(Data provided Opens)

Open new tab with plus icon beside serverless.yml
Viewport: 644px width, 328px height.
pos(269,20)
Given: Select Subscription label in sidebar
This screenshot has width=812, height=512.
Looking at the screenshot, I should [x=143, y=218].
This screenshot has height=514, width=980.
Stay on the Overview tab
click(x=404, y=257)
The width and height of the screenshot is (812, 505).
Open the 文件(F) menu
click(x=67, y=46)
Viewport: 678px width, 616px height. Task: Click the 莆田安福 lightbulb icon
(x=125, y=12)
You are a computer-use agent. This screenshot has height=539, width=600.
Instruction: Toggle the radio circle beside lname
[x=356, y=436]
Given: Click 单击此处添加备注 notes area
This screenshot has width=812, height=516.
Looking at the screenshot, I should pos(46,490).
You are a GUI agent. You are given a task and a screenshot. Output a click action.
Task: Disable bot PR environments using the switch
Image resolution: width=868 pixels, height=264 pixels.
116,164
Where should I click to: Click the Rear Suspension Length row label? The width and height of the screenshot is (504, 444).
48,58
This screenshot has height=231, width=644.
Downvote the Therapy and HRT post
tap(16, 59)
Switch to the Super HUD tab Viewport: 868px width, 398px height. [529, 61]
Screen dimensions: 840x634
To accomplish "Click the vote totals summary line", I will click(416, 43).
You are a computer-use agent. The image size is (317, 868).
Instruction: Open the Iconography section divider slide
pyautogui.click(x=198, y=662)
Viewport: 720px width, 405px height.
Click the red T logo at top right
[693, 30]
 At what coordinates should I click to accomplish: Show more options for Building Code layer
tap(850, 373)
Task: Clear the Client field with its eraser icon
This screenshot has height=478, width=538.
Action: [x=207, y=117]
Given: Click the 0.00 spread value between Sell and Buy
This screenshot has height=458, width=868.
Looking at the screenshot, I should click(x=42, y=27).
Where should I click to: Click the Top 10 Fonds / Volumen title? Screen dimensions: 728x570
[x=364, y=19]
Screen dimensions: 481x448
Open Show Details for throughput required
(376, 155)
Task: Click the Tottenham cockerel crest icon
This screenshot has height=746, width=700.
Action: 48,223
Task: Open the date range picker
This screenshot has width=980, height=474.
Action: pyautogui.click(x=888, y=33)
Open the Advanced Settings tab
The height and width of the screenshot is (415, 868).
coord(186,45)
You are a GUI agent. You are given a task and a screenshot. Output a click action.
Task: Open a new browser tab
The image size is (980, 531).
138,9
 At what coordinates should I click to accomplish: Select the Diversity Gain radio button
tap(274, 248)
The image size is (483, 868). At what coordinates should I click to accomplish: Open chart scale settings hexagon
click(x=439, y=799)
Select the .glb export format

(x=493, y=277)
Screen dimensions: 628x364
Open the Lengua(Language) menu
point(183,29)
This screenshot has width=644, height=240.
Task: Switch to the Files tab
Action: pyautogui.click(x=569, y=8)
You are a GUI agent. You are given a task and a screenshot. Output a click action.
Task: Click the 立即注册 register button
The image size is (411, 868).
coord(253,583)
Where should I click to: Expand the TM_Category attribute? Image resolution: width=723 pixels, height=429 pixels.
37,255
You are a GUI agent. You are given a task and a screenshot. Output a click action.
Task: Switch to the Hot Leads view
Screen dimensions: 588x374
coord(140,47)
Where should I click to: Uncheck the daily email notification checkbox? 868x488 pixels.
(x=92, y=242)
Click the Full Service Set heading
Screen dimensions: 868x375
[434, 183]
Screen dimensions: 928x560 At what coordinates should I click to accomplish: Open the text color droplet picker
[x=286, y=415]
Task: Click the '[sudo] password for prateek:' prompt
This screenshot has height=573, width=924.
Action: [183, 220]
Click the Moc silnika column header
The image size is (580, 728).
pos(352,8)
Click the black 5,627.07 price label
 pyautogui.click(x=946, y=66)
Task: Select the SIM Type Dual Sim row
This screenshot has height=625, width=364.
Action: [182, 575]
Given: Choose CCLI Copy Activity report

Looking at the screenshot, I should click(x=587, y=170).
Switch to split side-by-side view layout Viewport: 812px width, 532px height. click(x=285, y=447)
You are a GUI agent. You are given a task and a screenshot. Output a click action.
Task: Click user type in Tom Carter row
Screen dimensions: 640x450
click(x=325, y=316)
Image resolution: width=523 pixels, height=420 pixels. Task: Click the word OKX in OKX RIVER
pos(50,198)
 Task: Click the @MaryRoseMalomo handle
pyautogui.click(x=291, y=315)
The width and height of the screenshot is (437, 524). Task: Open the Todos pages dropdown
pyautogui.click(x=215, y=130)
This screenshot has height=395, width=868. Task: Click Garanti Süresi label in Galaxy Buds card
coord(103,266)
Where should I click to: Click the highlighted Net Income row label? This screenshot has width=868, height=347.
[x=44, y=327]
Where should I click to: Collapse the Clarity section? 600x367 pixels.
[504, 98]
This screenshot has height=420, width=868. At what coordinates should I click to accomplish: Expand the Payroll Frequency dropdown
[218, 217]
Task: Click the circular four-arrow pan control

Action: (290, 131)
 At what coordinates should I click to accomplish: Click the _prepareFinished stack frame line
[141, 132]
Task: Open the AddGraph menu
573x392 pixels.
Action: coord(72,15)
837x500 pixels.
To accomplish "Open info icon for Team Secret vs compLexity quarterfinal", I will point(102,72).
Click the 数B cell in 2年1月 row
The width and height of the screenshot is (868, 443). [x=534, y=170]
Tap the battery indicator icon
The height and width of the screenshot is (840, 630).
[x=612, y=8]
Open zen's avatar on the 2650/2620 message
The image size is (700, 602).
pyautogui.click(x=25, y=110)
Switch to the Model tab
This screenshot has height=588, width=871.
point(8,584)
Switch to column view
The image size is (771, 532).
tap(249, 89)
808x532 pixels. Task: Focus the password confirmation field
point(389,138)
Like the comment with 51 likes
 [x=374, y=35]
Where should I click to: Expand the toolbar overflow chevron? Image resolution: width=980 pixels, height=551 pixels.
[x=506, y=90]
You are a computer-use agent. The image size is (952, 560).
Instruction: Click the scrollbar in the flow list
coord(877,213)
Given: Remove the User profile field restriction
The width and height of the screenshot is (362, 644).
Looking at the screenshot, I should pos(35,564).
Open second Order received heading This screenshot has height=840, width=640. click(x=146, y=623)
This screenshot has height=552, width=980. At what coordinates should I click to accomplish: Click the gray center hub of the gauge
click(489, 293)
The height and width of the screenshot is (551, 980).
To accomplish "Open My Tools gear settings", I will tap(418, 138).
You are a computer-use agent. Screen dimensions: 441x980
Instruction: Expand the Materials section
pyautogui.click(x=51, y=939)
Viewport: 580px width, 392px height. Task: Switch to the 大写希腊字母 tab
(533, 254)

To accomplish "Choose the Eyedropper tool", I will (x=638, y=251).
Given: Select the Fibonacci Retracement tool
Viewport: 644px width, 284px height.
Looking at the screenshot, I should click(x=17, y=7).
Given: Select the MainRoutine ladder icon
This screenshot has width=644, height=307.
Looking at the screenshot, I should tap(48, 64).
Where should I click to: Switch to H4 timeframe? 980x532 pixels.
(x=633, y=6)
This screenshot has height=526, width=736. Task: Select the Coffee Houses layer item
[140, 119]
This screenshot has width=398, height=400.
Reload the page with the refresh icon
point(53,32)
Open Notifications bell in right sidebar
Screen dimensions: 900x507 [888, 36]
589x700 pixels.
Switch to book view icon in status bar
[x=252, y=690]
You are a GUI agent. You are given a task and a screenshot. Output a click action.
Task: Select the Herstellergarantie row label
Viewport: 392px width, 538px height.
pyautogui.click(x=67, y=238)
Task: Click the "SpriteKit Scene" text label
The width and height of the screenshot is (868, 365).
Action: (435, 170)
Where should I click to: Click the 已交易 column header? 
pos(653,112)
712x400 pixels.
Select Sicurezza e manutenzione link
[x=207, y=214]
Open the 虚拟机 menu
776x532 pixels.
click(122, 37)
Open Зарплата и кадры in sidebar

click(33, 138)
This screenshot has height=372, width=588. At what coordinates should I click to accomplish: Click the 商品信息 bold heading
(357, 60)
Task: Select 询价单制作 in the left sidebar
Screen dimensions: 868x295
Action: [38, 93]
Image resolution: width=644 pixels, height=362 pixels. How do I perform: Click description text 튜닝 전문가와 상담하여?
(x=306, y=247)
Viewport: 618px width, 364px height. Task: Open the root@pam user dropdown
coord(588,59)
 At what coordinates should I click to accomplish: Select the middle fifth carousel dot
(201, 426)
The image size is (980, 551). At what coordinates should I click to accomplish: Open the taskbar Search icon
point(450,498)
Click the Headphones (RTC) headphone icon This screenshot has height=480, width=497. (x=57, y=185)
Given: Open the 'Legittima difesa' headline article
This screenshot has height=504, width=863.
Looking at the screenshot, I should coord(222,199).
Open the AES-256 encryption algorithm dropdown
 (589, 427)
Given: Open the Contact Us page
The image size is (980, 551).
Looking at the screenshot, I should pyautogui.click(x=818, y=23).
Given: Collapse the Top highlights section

(Data provided Closes)

**What you have to do**
Return every line from the records above that holds the word "computer".

**Task result**
You are a computer-use agent. This screenshot has height=539, width=600.
You are a computer-use agent. The image size is (317, 868).
You are a computer-use agent. The image size is (952, 560).
You are a computer-use agent. Screen dimensions: 441x980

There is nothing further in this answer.